[Buddha-l] Hardships & Downfall of B. in I.

Sherab mahasukha at sympatico.ca
Wed Dec 12 13:00:59 MST 2012


Hi Folks,

	Always happy to learn a new word - Antinomian. I was wondering how Buddhists of India could be considered to be antinomian. Isn't it a Christian quirk? I thought that Indian Buddhist were the best of the best at living according to a societal moral code. Now it does occur to me that perhaps the Pureland Schools that developed later in Japan might have a possibility of antinomian thinking and perhaps did in fact, sort of a salvation through faith alone that could lead to antinomianism. There are also examples from the Mahasiddha tradition, you know that crazy wisdom thing. Virupa is said to mean "I am wicked" a name adopted by a famous siddha after leaving the monastic tradition and frequenting bars and if memory serves - courtesans. This however would seem to be based on dwelling in a state of unshakeable Mahamudra, where his seemingly anti-societal or bawdy moral behaviour was unable to shake the foundation of his realisation.

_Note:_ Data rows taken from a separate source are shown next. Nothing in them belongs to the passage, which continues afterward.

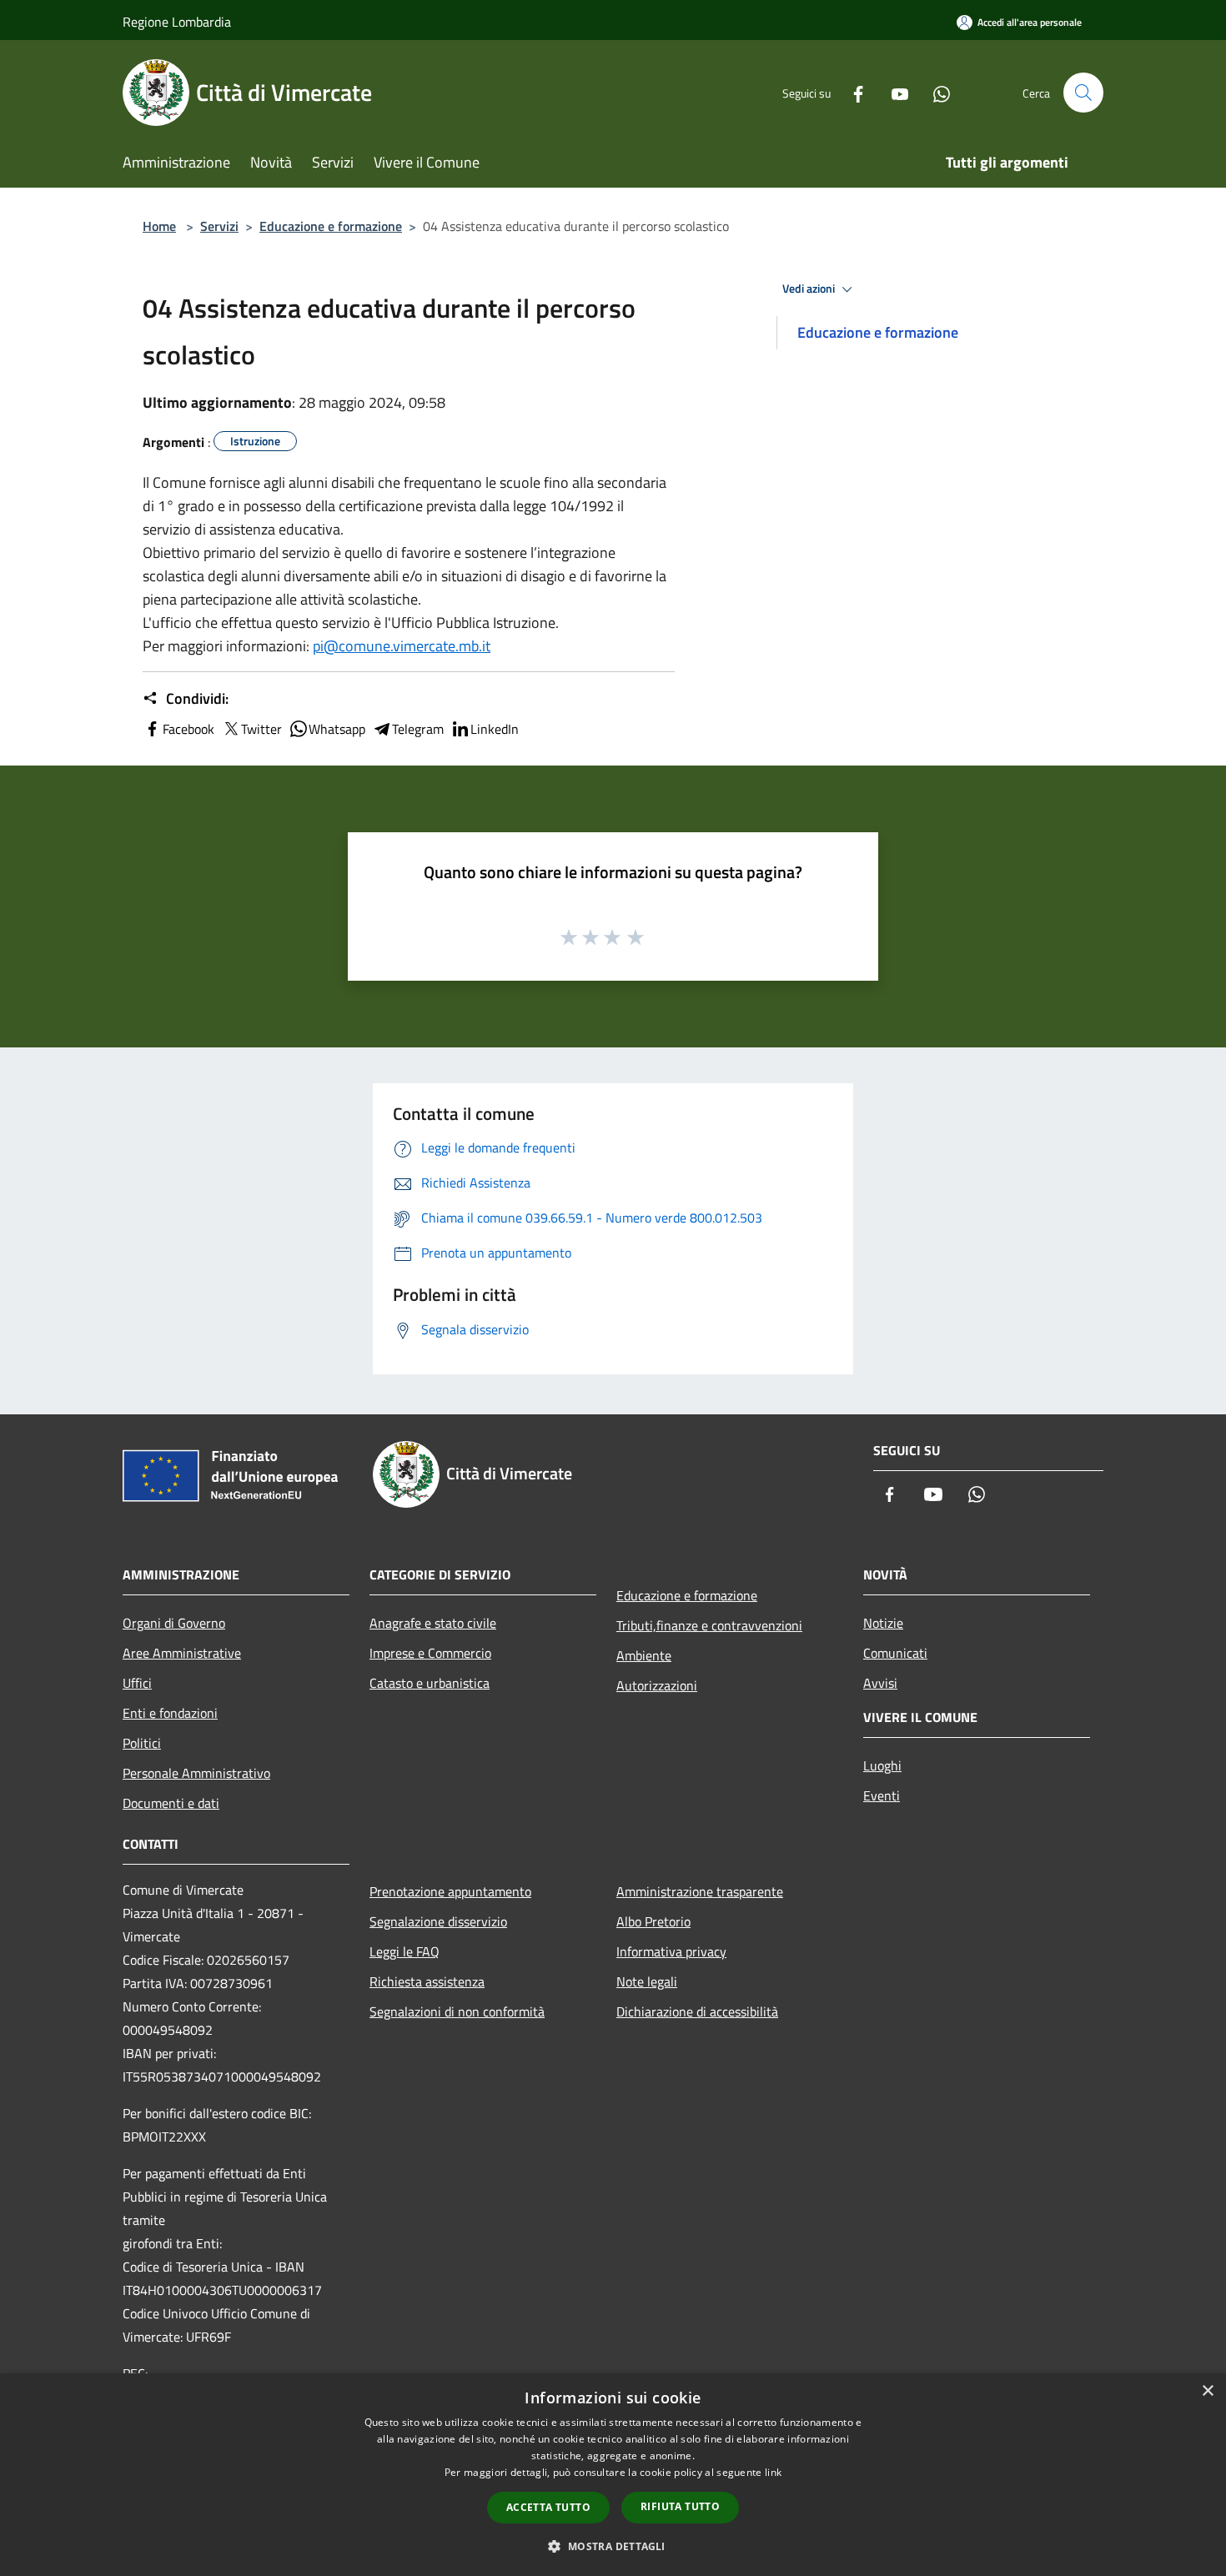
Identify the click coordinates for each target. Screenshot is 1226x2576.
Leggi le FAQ (404, 1951)
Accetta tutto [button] (548, 2507)
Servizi (219, 226)
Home (159, 226)
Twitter (261, 729)
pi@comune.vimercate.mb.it (401, 646)
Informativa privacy (671, 1951)
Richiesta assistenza (427, 1981)
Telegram (418, 729)
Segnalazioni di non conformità (457, 2011)
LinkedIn (494, 729)
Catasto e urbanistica (429, 1683)
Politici (142, 1743)
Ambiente (643, 1655)
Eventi (881, 1795)
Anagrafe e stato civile (432, 1623)
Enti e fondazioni (170, 1713)
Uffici (137, 1683)
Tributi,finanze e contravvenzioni (709, 1625)
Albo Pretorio (653, 1921)
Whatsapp (337, 729)
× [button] (1207, 2391)
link (773, 2472)
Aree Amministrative (182, 1653)
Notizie (883, 1623)
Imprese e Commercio (430, 1653)
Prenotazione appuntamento (450, 1891)
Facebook (188, 729)
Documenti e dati (171, 1803)
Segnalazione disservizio (438, 1921)
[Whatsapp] (935, 92)
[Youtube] (893, 92)
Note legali (646, 1981)
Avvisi (880, 1683)
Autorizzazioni (656, 1685)
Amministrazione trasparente (699, 1891)
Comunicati (895, 1653)
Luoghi (882, 1765)
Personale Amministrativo (196, 1773)
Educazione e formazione (330, 226)
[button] (612, 2546)
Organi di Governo (174, 1623)
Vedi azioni (809, 288)
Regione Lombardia (177, 22)
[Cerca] (1083, 93)
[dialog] (613, 2474)
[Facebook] (851, 92)
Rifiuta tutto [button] (680, 2506)
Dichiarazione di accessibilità (697, 2011)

	Is there some misunderstanding on my part of the word antinomian?

	Thoughts?

Sherab

-----Original Message-----
snip>>

> http://www.goodreads.com/review/show/320817943

 From that short review...

"The broad dichotomy he proposes (here crudely put) pits the “antinomian” trading Buddhist community against the hierarchical agrarian Brahmanical community."

What about the Jains? - That religion survived in India, supported by the same trading community, while Buddhism virtually vanished.
Perhaps Jain traders were less “antinomian” than Buddhist traders?